Told it was two or three years earlier, Comello responded, “I didn’t have money two or three years ago. I was a junkie.”
Comello claimed the father of a woman he once knew had mob ties, and he ultimately went into witness protection. That man apparently was not related to Cali.
As the interview continued, Comello altered his account of Cali’s death.
He said some “people” had blackmailed him into the killing.

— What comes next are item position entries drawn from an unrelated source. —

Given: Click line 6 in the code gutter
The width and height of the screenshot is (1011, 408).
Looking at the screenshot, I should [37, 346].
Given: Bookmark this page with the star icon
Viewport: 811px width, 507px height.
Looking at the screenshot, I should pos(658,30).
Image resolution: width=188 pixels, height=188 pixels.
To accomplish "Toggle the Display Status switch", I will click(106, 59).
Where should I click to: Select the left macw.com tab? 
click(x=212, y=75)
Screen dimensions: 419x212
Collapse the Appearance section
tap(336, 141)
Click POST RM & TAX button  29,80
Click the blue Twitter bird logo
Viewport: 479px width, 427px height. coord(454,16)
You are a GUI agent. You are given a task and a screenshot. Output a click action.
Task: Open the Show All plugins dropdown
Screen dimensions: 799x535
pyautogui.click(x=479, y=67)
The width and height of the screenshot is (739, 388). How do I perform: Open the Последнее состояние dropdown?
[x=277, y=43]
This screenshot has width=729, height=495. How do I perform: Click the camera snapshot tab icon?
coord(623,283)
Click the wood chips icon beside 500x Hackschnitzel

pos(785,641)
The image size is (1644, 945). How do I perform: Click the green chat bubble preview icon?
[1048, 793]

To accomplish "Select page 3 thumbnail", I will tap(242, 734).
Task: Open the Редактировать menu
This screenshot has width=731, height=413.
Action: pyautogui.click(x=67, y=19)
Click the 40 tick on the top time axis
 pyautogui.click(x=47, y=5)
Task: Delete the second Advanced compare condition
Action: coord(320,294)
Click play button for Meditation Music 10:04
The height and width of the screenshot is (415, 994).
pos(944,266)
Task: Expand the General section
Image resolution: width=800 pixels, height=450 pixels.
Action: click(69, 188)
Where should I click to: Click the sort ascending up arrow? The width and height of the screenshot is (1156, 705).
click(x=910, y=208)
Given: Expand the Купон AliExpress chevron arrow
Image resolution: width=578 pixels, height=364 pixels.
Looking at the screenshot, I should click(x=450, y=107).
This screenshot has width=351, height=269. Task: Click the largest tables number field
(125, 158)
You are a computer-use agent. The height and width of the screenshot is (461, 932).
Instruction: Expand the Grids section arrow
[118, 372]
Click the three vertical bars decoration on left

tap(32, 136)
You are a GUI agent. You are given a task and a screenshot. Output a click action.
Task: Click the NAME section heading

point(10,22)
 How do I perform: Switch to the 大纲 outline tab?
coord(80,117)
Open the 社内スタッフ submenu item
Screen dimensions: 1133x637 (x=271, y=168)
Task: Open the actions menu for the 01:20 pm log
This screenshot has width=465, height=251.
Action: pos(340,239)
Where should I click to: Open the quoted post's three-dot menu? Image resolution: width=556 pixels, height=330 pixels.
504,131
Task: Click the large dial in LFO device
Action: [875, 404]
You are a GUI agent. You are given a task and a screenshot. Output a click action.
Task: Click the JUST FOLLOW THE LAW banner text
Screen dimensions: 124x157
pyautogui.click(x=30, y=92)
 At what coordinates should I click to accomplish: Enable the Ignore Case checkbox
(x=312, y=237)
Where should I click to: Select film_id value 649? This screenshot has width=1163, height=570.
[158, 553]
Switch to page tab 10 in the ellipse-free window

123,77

“They spread out propaganda on how I got it,” he said referring to HIV, which, he said, he contracted from a stripper and for which he was taking medicine. “They blackmailed me into doing it, saying that’s what they’re gonna do if I don’t do it.”
Seeking to identify those persons, the detective then mentioned the names of two prominent alleged mobsters.
“I’m not a rat,” Comello responded. “I’m not being a rat.”
Afterward, Comello provided yet another version of the events.
He said some mobsters had given him a burner phone. Two days before the killing, he received a text message telling him to “take care of that other guy,” he said.
Afterward, Comello said he went to Cali’s house to “spill the beans” and advise that organized crime had put out a hit on him.
Asked where the phone was, Comello said he put it in a “microwave.”